If symptoms are mild, supportive footwear with sufficient width and depth to comfortably accommodate the deformities (no ballet flats here!) may provide relief. It should be noted however, that both these conditions are progressive. Underlying mechanical factors (usually maternally inherited) should be addressed to improve long term prognosis. Although there are no long-term studies to substantiate this, I have over 20 years experience in managing patients with bunions and hammer toes. My experience, and the biomechanical theory on which I have based my practice, suggests long term benefits of custom foot orthoses in people with bunions, hammer toes and flat foot deformities. Foot orthoses augment the support offered by stable shoes with sufficient width and depth. And whilst they don’t need to be worn 100% of the time, I would recommend them for any periods of prolonged standing or walking. Being mindful that damage is accumulative, and if you do find yourself working from home, it might be worth while keeping on your sneakers when you return from your morning walk!
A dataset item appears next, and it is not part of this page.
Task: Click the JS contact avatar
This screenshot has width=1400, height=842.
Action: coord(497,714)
People with significant bunion or hammer toe deformities may benefit from a consultation with our podiatric surgeon, Dr. Clayton Clews. X- rays of your feet and a thorough assessment of your foot/ ankle complaint, and medical history will enable an honest and open discussion about your treatment options. Surgery is designed to correct the alignment of your toes and definitively resolve your foot pain and deformity. This can dramatically improve your quality of life and make it a whole lot easier to find shoes that tick all the boxes! Check out some of our Google Reviews to read some of the first hand experiences and document the satisfaction of some of Dr. Clew’s patients!
The Silver Lining
Every cloud does has silver lining! Let us spare a thought for those soles whose feet have never felt better. For those whose 9-5 footwear resemble something you might find in Carrie Bradshaw’s shoe closet, or on the catwalks of Milan. For these, the opportunity to work from home surely came with some relief. Perhaps for them a trip to Happy Fit Footwear in advance of their return to the office would be prudent!
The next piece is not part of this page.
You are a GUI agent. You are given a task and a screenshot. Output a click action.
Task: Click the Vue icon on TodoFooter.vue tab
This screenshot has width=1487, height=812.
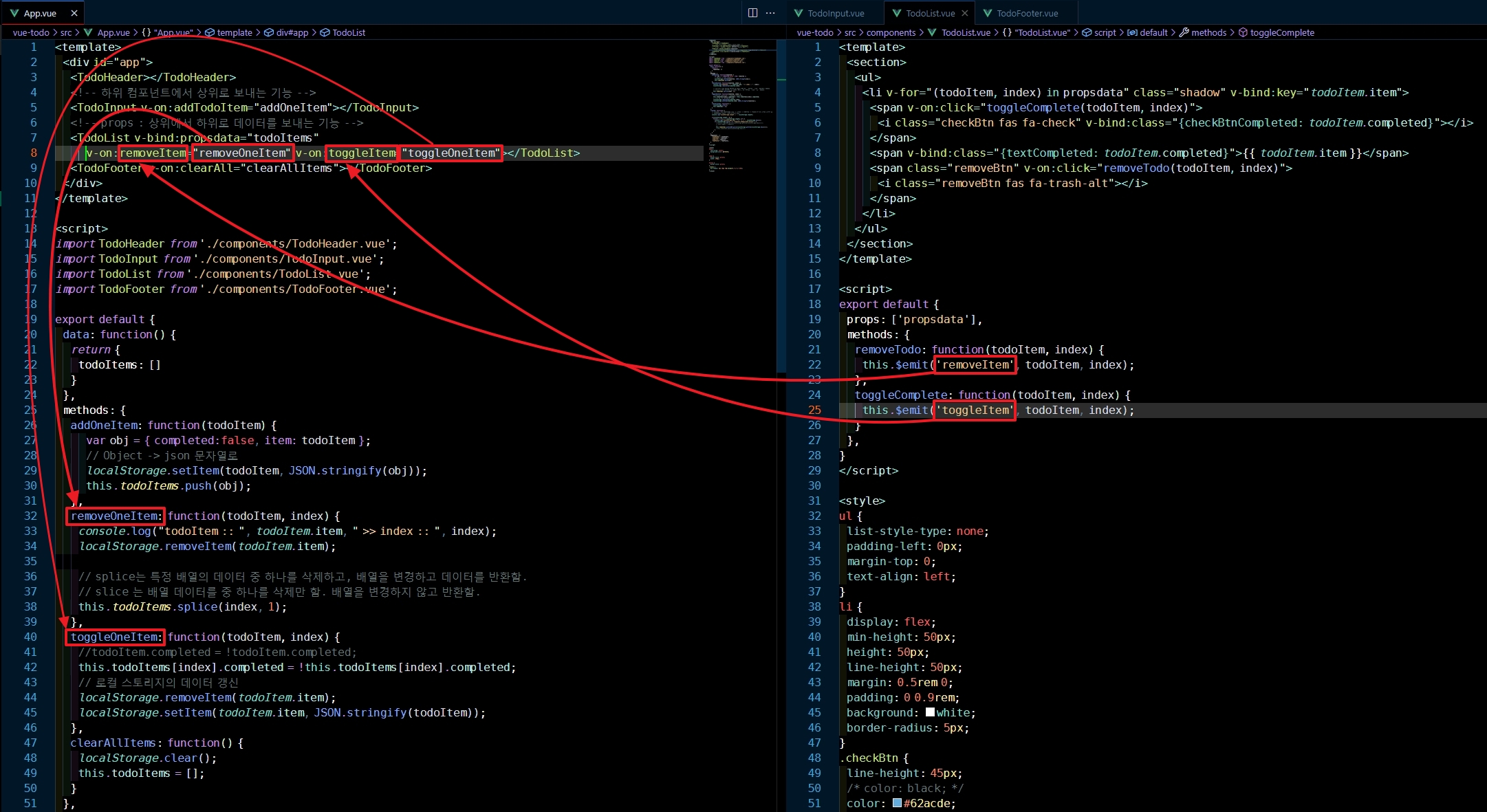988,13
Happy Fit Footwear, next door to our practice in Tuggeranong, have a fabulous range of footwear suitable for most occasions. If you stand a lot at work, or during your daily activities, especially if you are overweight or have foot problems, footwear with a firm heel counter and midsole is the general recommendation. Office workers and those who are seated for most of the day can afford a little more flex through the heel counter and midsole (if they do not have foot problems).
For dressier occasions where you don’t intend on being on your feet for hours, there is an opportunity for more leniency. Try to avoid heels over 40mm, pointed shoes which cause pressure on the toes and anything that flexes excessively through the midsole. To minimize toe clawing (which can contribute to lesser toes deformities) opt for a shoe that holds onto the foot, rather than having to grip with your toes. Something with arch support, an ankle strap, and ideally an enclosed heel would be your best bet. Remember, there’s nothing sophisticated about having to remove your shoes half way into an evening so that you can walk!
For sports specific athletic footwear, hiking boots, and for sneakers appropriate for sustained high impact activity, The Athletes Foot or The Runners Shop in Philip offer an extensive range. My top picks for athletic footwear are Asics, Brooks, Hokas (which incorporate a rocker sole profile) and for wider feet, New Balance.
Foot Notes
At the first sign of Covid Foot, think about your footwear and make the necessary changes to ensure your feet have the proper support. Your symptoms should improve fairly quickly, but if not make an appointment with your podiatrist for assessment and diagnosis. We have identified a strong case for supportive footwear and the avoidance of going barefooted, and have more ammunition against the minimalist footwear/ barefoot movement.